* [Task set]
1. Reproduce the passage of the article on public broadcasting's archives from "Today, the AAPB" up to and including "AAPB indexing process.".
2. In the article on public broadcasting's archives, how many hours of programming did the Corporation for Public Broadcasting fund a project to digitize and preserve?

* [Excerpted passage]
Artificial Intelligence Meets Public Broadcasting’s Archives

Since the 1940s, America’s public television and radio stations have produced a remarkable collection of programs, creating what is now a sizable archive.

Six years ago, the Corporation for Public Broadcasting funded a project to digitize and preserve 40,000 hours of its programming. Boston’s WGBH-TV and the Library of Congress were awarded stewardship of this digitized material, collectively known as the American Archive of Public Broadcasting.

Today, the AAPB includes more than 100,000 items and is growing. In many cases, however, its contents have not been thoroughly cataloged. Some shows lack transcripts. Some containers of audiotapes and films don’t indicate what’s inside. “Having a librarian sit down and catalog every single item would have been insane,” says Karen Cariani, the David O. Ives Executive Director of the WGBH Media Library and Archives. “We needed something faster.”

Enter James Pustejovsky, the TJX Feldberg Professor of Computer Science. After visiting WGBH’s vault last spring, he and doctoral students Kelley Lynch, MS’17; Keigh Rim; and Ken Lai volunteered to develop AI computer programs to automate the AAPB indexing process.

“These materials are part of our national heritage,” says Pustejovsky. “It’s critical they’re widely available.”

* [Information shown]
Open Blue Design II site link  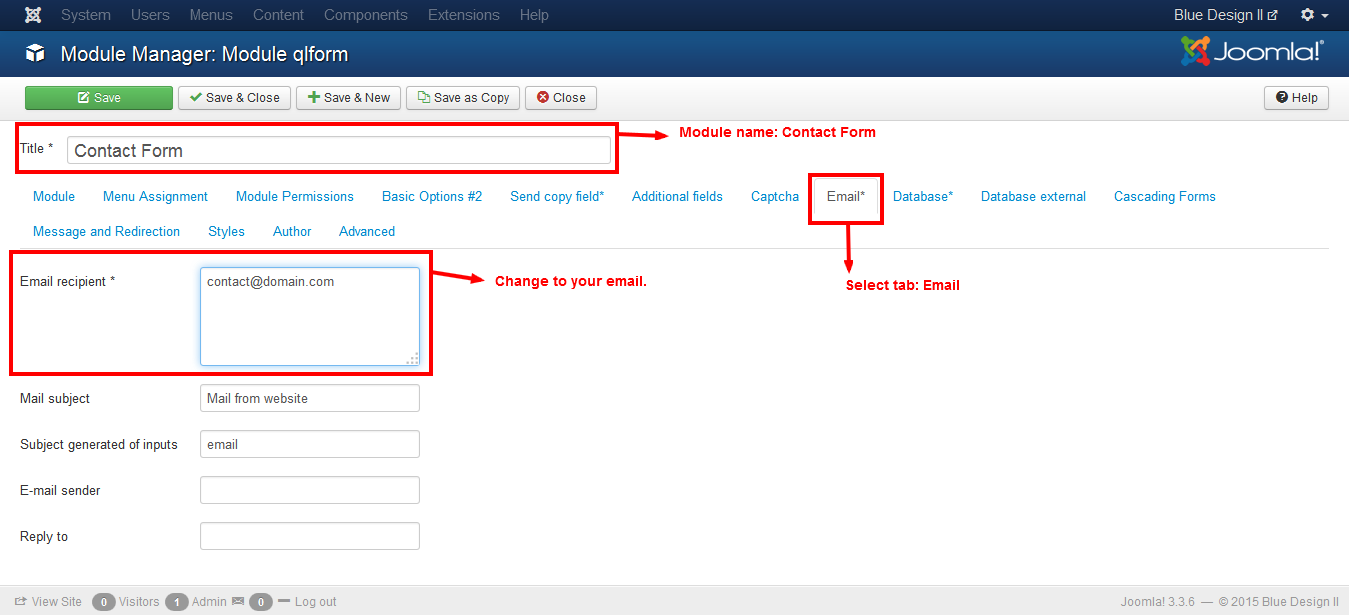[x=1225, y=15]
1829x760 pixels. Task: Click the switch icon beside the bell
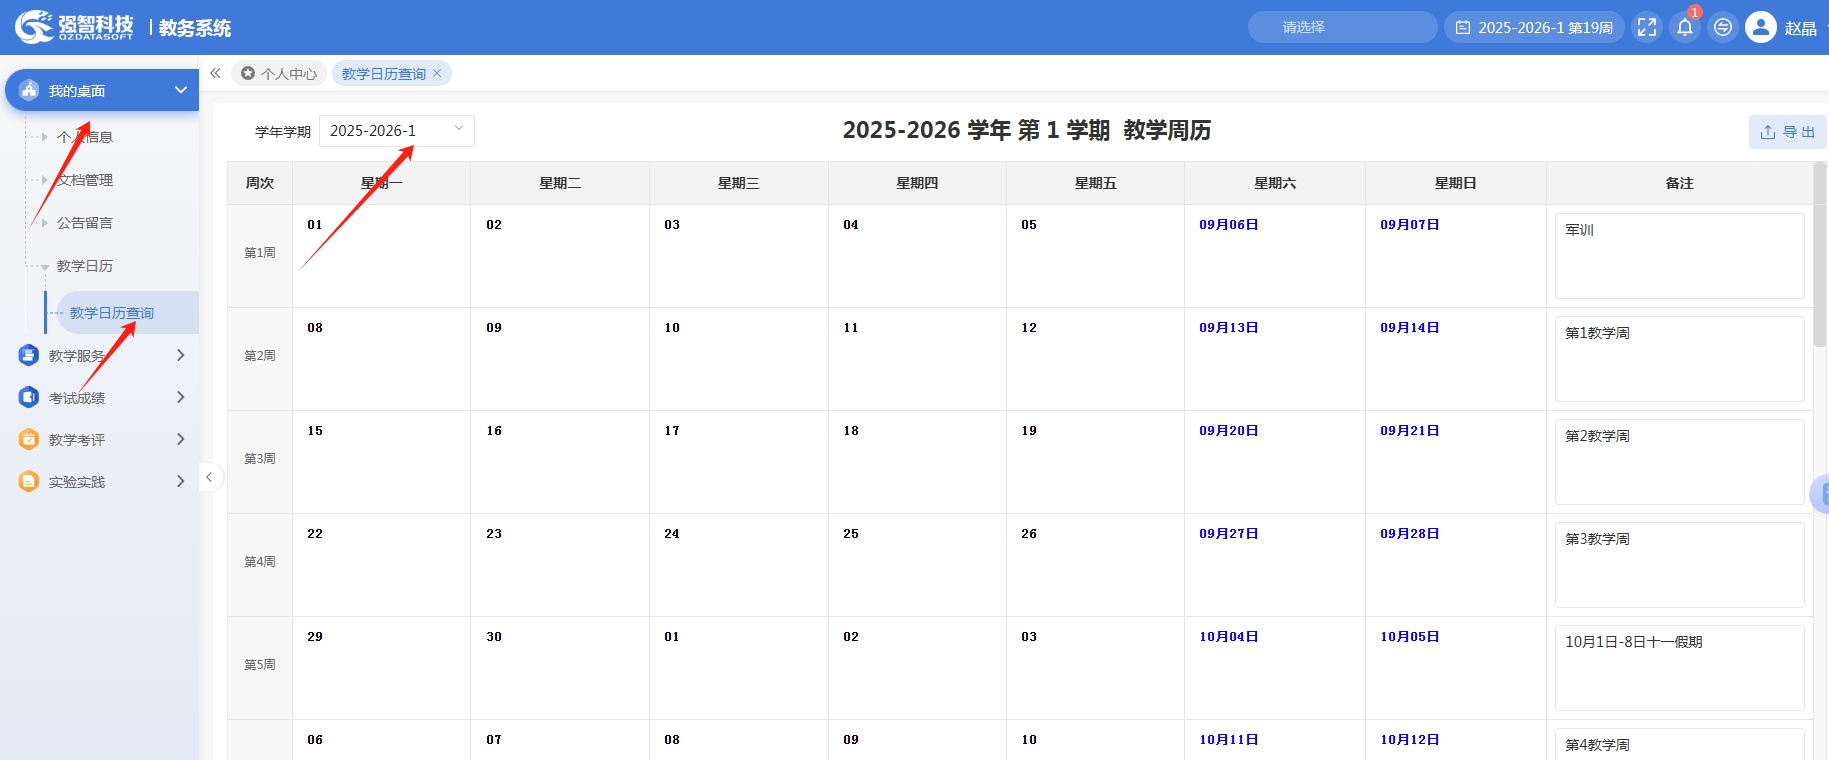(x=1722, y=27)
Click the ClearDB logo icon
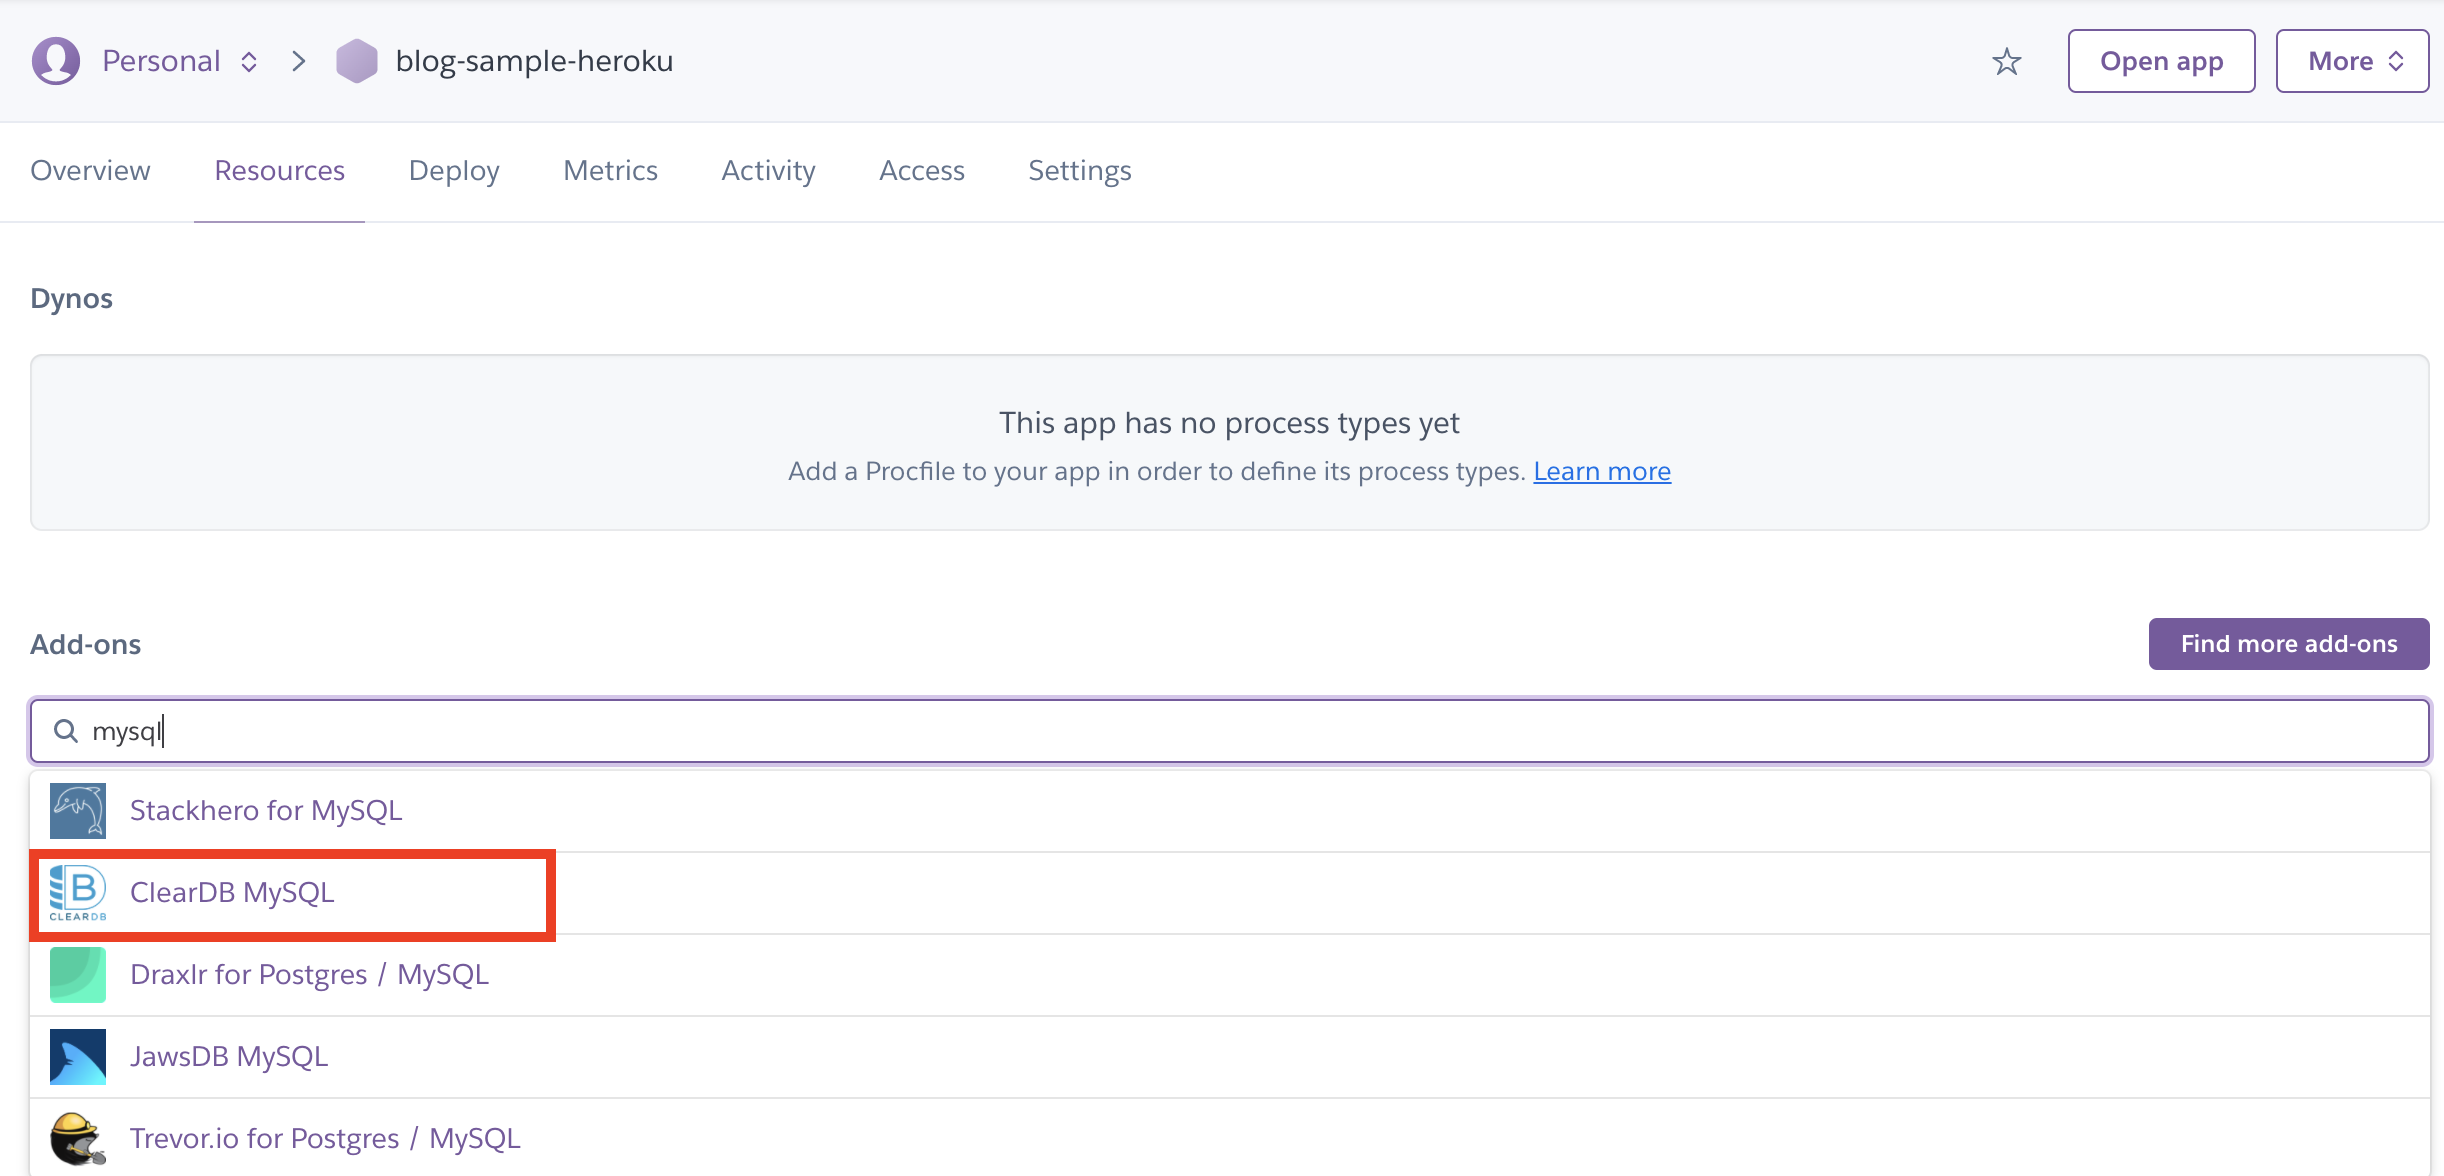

* [Full answers]
1.
Today, the AAPB includes more than 100,000 items and is growing. In many cases, however, its contents have not been thoroughly cataloged. Some shows lack transcripts. Some containers of audiotapes and films don’t indicate what’s inside. “Having a librarian sit down and catalog every single item would have been insane,” says Karen Cariani, the David O. Ives Executive Director of the WGBH Media Library and Archives. “We needed something faster.”

Enter James Pustejovsky, the TJX Feldberg Professor of Computer Science. After visiting WGBH’s vault last spring, he and doctoral students Kelley Lynch, MS’17; Keigh Rim; and Ken Lai volunteered to develop AI computer programs to automate the AAPB indexing process.

2. 40,000 hours